§ Instruksi: Tolong ubah seluruh daftar di bawah menjadi larik JSON berisi string, satu string untuk setiap baris, tanpa baris kosong.

——

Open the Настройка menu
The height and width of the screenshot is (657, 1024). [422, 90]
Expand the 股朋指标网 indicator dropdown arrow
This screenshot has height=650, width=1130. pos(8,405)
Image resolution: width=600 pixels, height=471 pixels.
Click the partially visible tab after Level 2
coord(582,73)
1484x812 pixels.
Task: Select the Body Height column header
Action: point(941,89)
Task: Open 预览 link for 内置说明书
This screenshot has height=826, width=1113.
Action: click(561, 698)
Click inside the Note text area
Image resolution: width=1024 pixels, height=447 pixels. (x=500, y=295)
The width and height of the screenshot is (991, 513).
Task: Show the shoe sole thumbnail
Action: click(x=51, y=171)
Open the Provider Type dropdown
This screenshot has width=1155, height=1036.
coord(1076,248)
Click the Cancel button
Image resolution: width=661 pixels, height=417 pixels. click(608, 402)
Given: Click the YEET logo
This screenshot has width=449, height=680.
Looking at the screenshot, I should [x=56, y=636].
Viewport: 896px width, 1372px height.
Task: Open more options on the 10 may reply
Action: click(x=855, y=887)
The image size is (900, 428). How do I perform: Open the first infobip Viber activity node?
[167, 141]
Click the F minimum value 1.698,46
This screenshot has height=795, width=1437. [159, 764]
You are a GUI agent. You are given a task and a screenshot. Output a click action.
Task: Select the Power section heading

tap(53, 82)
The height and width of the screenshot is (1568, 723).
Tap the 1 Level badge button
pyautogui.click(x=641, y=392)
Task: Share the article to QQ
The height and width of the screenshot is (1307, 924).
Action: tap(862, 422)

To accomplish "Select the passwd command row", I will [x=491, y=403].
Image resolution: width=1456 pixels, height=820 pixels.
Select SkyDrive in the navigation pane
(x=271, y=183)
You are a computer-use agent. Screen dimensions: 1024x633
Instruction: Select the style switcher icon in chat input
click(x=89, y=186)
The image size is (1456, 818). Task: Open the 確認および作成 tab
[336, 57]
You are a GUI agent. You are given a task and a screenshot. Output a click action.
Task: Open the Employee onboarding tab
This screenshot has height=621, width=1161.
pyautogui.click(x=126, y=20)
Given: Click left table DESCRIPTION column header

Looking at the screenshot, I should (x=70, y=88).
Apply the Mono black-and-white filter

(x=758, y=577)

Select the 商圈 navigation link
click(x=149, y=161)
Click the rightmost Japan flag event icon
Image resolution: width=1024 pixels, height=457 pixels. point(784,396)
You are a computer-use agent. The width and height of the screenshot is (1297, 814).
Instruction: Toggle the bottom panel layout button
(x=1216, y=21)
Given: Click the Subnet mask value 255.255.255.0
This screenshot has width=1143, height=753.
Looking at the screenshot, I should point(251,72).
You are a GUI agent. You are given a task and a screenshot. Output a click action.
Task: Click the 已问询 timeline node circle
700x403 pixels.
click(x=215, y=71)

——

§ Jawaban Latihan Ini:
[
  "Open the Настройка menu",
  "The height and width of the screenshot is (657, 1024). [422, 90]",
  "Expand the 股朋指标网 indicator dropdown arrow",
  "This screenshot has height=650, width=1130. pos(8,405)",
  "Image resolution: width=600 pixels, height=471 pixels.",
  "Click the partially visible tab after Level 2",
  "coord(582,73)",
  "1484x812 pixels.",
  "Task: Select the Body Height column header",
  "Action: point(941,89)",
  "Task: Open 预览 link for 内置说明书",
  "This screenshot has height=826, width=1113.",
  "Action: click(561, 698)",
  "Click inside the Note text area",
  "Image resolution: width=1024 pixels, height=447 pixels. (x=500, y=295)",
  "The width and height of the screenshot is (991, 513).",
  "Task: Show the shoe sole thumbnail",
  "Action: click(x=51, y=171)",
  "Open the Provider Type dropdown",
  "This screenshot has width=1155, height=1036.",
  "coord(1076,248)",
  "Click the Cancel button",
  "Image resolution: width=661 pixels, height=417 pixels. click(608, 402)",
  "Given: Click the YEET logo",
  "This screenshot has width=449, height=680.",
  "Looking at the screenshot, I should [x=56, y=636].",
  "Viewport: 896px width, 1372px height.",
  "Task: Open more options on the 10 may reply",
  "Action: click(x=855, y=887)",
  "The image size is (900, 428). How do I perform: Open the first infobip Viber activity node?",
  "[167, 141]",
  "Click the F minimum value 1.698,46",
  "This screenshot has height=795, width=1437. [159, 764]",
  "You are a GUI agent. You are given a task and a screenshot. Output a click action.",
  "Task: Select the Power section heading",
  "tap(53, 82)",
  "The height and width of the screenshot is (1568, 723).",
  "Tap the 1 Level badge button",
  "pyautogui.click(x=641, y=392)",
  "Task: Share the article to QQ",
  "The height and width of the screenshot is (1307, 924).",
  "Action: tap(862, 422)",
  "To accomplish \"Select the passwd command row\", I will [x=491, y=403].",
  "Image resolution: width=1456 pixels, height=820 pixels.",
  "Select SkyDrive in the navigation pane",
  "(x=271, y=183)",
  "You are a computer-use agent. Screen dimensions: 1024x633",
  "Instruction: Select the style switcher icon in chat input",
  "click(x=89, y=186)",
  "The image size is (1456, 818). Task: Open the 確認および作成 tab",
  "[336, 57]",
  "You are a GUI agent. You are given a task and a screenshot. Output a click action.",
  "Task: Open the Employee onboarding tab",
  "This screenshot has height=621, width=1161.",
  "pyautogui.click(x=126, y=20)",
  "Given: Click left table DESCRIPTION column header",
  "Looking at the screenshot, I should (x=70, y=88).",
  "Apply the Mono black-and-white filter",
  "(x=758, y=577)",
  "Select the 商圈 navigation link",
  "click(x=149, y=161)",
  "Click the rightmost Japan flag event icon",
  "Image resolution: width=1024 pixels, height=457 pixels. point(784,396)",
  "You are a computer-use agent. The width and height of the screenshot is (1297, 814).",
  "Instruction: Toggle the bottom panel layout button",
  "(x=1216, y=21)",
  "Given: Click the Subnet mask value 255.255.255.0",
  "This screenshot has width=1143, height=753.",
  "Looking at the screenshot, I should point(251,72).",
  "You are a GUI agent. You are given a task and a screenshot. Output a click action.",
  "Task: Click the 已问询 timeline node circle",
  "700x403 pixels.",
  "click(x=215, y=71)"
]